■ ARTICLE ■
______

They're still going to plunder
your unions, paychecks, jobs, health, environment and overall well-being. The
only difference is that they now want you to think they feel bad about it.

Ralph Waldo Emerson once wrote
of being leery of a loud-talking huckster who visited his home: "The
louder he talked of his honor, the faster we counted our spoons," Emerson
exclaimed.
Likewise, today's workaday
families should do a mass inventory of their silverware as an integrity check
on a mess of loud-talking corporate honchos. Suddenly, 181 of these
union-busting, tax-cheating, environment-contaminating, consumer-gouging
corporate hucksters are asking us to believe that they stand with us in the fight
against ... well, against them. Wall Street banksters, Big Oil polluters,
anti-union extremists and a myriad of other profiteers grouped into a
prestigious collective called Business Roundtable, issued a "grito"
in August, trumpeting their future intentions to serve not just themselves but
every "stakeholder" (which is what they call employees, customers,
supplies, et al.).

______

■ DATASET CONTENT ■
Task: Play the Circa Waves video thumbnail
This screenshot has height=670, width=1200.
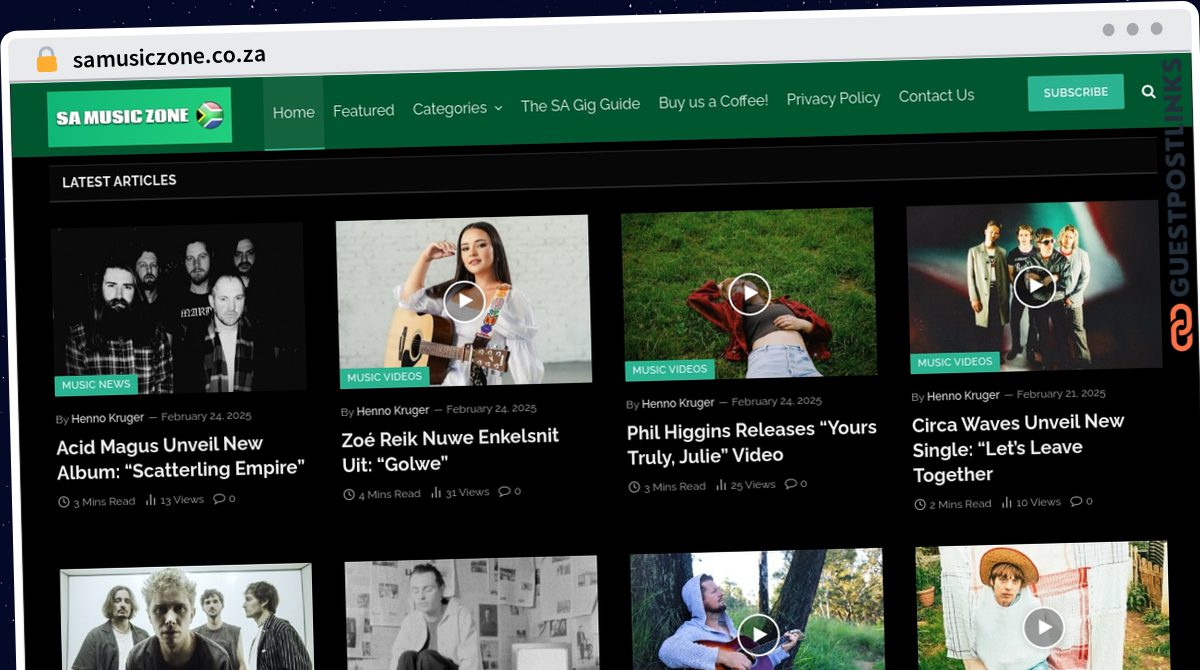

______

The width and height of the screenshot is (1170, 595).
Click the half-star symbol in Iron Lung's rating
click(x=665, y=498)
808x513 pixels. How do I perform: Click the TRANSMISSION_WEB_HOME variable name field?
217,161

______

■ WHAT TO DO ■
Please carry on the commentary about the Business Roundtable's pledge to serve every "stakeholder," starting after its final sentence. The listing plays no part in this.

■ EXERCISE OUTPUT ■
Nice of them, of course, but
vague proclamations are cheap, and it's worth noting that these new champions
of the common good propose no specifics—no actual sacrifices by them or
benefits for us. Excuse me, but their grandiose promise of corporate
beneficence is what West Texas cowboys would call "bovine excrement."
Yes, we've now been joined in
the trenches of class struggle by the CEOs of JPMorgan Chase, Walmart, Amazon
and nearly 200 other giant corporations. Well, not quite in the trenches, for
you can get your Guccis dirty in there. Still, on the battleground of public
relations, Business Roundtable (the chief lobbing front for America's biggest
corporations) has declared its solidarity with all of us who seek economic
fairness and equal opportunity.
Their opening volley was fired
in August in a grand declaration titled "Statement on the Purpose of a
Corporation." For 50 years, that purpose has been ruthlessly clear:
maximize their investors' profits, no matter who or what they have to run over.
But now, the barons of big business are putting on a softer face, proclaiming
that their "fundamental commitment" is not merely to serve
shareholder greed but also to benefit workers, reduce inequality, protect the
environment and serve the whole community. It's corporate kumbaya, y'all —
solidarity forever!
Alex Gorsky, CEO of Johnson
& Johnson, was designated to write the Roundtable's new declaration of
concern for the common people. He later expressed a historic sense of pride in
the task: "There were times when I felt like Thomas Jefferson,"
Gorsky gushed.
Really? This is the same guy
who presided over Johnson & Johnson's profiteering roll in spreading deadly
opioids throughout America. Even as he was posing as Jefferson, an Oklahoma
jury was assessing a $572 million fine on his corporation for foisting the
opioid horror on the common people he now professes to love.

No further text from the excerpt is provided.